Base types and constants

In addition to basic types and constants defined in ANSI, such as size_t and NULL, several common types are defined to help facilitate portability. These include the following integral sized types and abbreviated notations:
int8    uint8    int16    unint16    int32    uint32
uchar   ushort   uint     ulong

In addition to the integral types a boolean type is defined: Bool. This is almost guaranteed to be type int, since one prefers the natural machine size. (In particular it will not in general be of type char.) The following are predefined boolean constants:
#define TRUE    (1!=0)
#define FALSE   (1==0)
#define bTrue   TRUE
#define bFalse  FALSE

Class organization

This defines the order in which things are defined for a class. There are four main groups:
  1. All public members except for (non-static) data members.
  2. All protected members except for (non-static) data members.
  3. All private members except for (non-static) data members.
  4. All data members in the following order: public (should not have any of these), protected, and private.

Inside of the first three groups, the order of definitions is as follows:
  1. virtual methods which override methods of a base class. (One could include comments between blocks of functions which have the name of the base class which first defines the method.) The access should stay the same for derived classes, i.e. once a virtual member is declared protected it should not be later depracated to private.
  2. Virtual methods which are first defined in this class (We presume that such methods will get overridden by derived classes). Again, explicitly include access here.
  3. static member functions
  4. member functions

Other Conventions

Tabs are encouraged, and should be the equivalent of 4 spaces.

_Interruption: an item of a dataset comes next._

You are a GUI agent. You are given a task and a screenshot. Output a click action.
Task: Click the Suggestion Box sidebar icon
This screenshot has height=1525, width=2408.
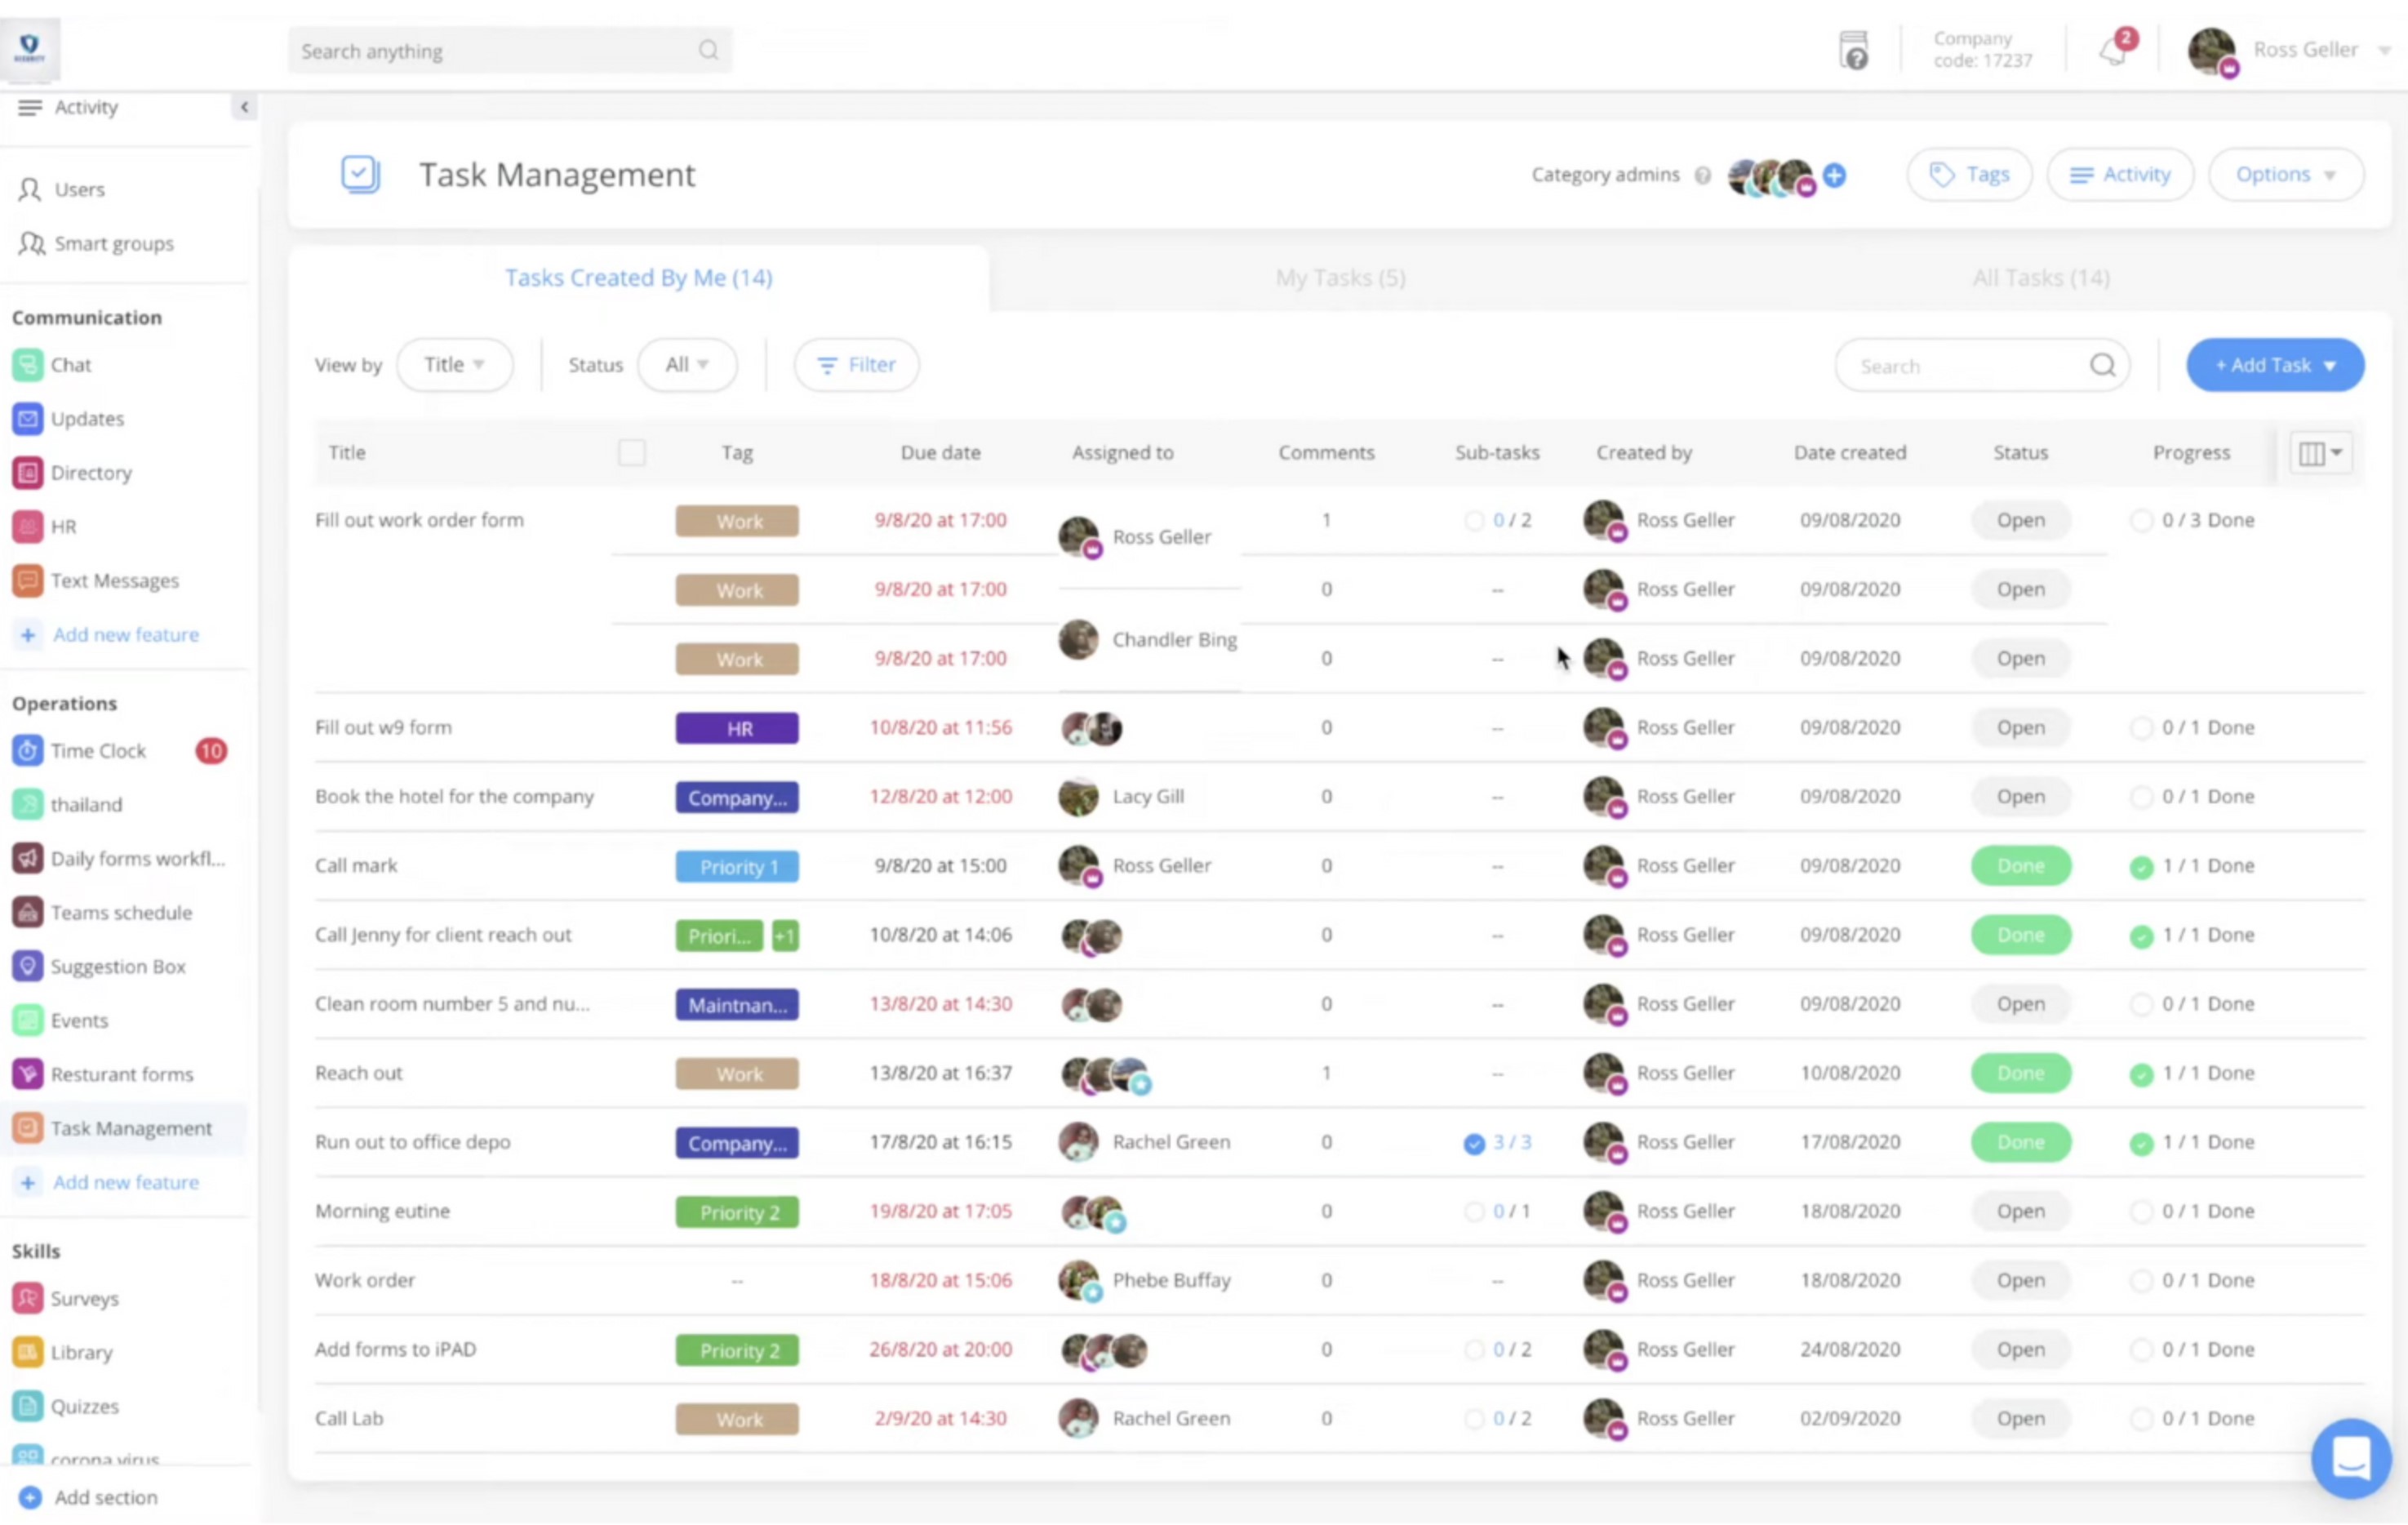(x=28, y=967)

These are not explicitly spelled out since doing so would cause more trouble than remaning silent. Commenting style Brace, parenthesis, stuctured style Line lengths (withing reason, of course...)

The guiding principles are clarity and self-consistency. It should be easy (and not too painful) for others to mimic the style. The primary developer of a module gets to set the style for that module.


Any program or sub-program (module) must have as a minimum two distinct parts: the production version and the debuging version. Typically there is only one prodcution version, while there may be many levels of the debugging version. This is implemented using conditional compilation. The following describes an ideal debugging module. It should be impossible to use it incorrectly. Literally. Any sequence of calls coupled with any value for parameters should either succeed (which should guarantee correct usage), succeed with warnings, or fail. Thus at a mimimum, all input parameters must be checked for acceptable values, as well as all states, which can be checked given a particular function. A new developer (or more likely the original developer many months later), should be able to add functionality to the module without any concern that it may silently violate previous assumptions.Thus all private and protected functions must be exactly as robust as the external interface.
While C/C++ is not the ideal language to accomplish this goal, it is often easier to do that one may suppose. The crucial asset which can be used for this task is the assert. If, while writing some code, every assumption is explicitly stated using as assert, it becomes very difficult to voilate the integrity of the module. Comments about assumptions should be considered obsolete, except as commentary on an assert. The two primary obstacles to the success of achieving the goal of an ideal module are fear of inefficiency and laziness. Both must be fought constantly. If we remember that 90% of execution time is spent in 10% of the code, then it makes very little difference how much extra checking we do in the other 90% of the code. And even in that critical 10%, the only excuse for not checking state is if it actually does run unbearably slowly. In this case one can conditionaly compile more robust checking when tracking difficult bugs. One must always remember that this is not the production version. As for laziness, this is the difficult one. The best trick is for the use of assert's to be so ingrained that it becomes automatic.

Important Note: asserts must never contain side-effects, since they are compiled out of the release version.